Интервьюер: Все нормально?[24]
Информант: Нет, нормально. Какая-то штука, наверное, упала.
Интервьюер: Это не Страшно.
Информант: Я даже не знаю, откуда она упала. Ну вот в мою память врезался день 19 сентября. День 19 сентября 41-го года. Почему он врезался? Потому что этот день был очень интенсивной бомбежки именно нашего района. Района вот Большой Московской, улицы Правды, Владимирского проспекта. В этот день там были сброшены фугасные бомбы. А мне еще это запомнилось потому, что, когда началась вот эта воздушная тревога, я был один в квартире. Наша квартира была на пятом этаже. Дом у нас огромный, шестиэтажный, с высокими потолками. И вот получилось так, что бабушка моя была в это время в магазине на углу Большой Московской и Владимирской площади — там был гастроном. И до войны тоже там был гастроном. Теперь там его нет. Она была там. А в квартире вот были я и сосед. Ну сосед… Было за шестьдесят лет ему явно. И вот, услыхав сигнал воздушной тревоги, мы вышли в коридор.
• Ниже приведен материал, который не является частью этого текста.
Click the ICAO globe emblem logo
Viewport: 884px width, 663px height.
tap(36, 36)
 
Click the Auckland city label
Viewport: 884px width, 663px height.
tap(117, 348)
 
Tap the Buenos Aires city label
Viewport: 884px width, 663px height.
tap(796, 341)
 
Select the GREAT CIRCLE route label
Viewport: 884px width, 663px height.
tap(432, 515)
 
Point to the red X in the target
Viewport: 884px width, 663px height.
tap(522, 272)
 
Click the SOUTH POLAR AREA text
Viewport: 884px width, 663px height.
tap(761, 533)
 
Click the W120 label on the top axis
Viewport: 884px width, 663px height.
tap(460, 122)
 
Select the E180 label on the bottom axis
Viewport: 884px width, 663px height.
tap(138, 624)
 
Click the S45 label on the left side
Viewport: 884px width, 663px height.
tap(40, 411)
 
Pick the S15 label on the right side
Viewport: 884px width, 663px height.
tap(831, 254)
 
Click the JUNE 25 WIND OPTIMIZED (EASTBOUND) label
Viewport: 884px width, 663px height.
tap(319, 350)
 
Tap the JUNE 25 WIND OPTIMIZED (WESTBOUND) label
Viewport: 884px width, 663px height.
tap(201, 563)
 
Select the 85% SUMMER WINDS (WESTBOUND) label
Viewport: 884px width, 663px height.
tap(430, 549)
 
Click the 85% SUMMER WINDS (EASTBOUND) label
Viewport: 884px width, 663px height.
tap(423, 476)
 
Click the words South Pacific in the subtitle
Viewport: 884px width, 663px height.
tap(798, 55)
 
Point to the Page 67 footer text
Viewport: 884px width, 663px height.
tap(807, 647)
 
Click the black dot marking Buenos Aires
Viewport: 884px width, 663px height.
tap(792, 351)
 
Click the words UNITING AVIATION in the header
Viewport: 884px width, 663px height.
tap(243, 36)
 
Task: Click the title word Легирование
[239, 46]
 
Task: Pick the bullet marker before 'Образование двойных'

А у нас длинный коридор, семь комнат. По этому коридору я на велосипеде трехколесном катался в свое время. И вот мы вышли в коридор и говорим: «Надо идти в бомбоубежище». А сосед говорит: «Да нет. Смотри, какие у нашего коридора толстые кирпичные стены. Давай мы с тобой здесь останемся. Здесь эти стены не разрушит никакая бомба». И вот мы остались в коридоре. Стоим. И вдруг мы услышали не очень такой сильный взрыв, но дом наш вдруг почему-то закачался. Ну на пятом этаже это особенно хорошо чувствуется. И сосед говорит: «Знаешь что, давай лучше пойдем все-таки в бомбоубежище.
Интервьюер: А входную дверь?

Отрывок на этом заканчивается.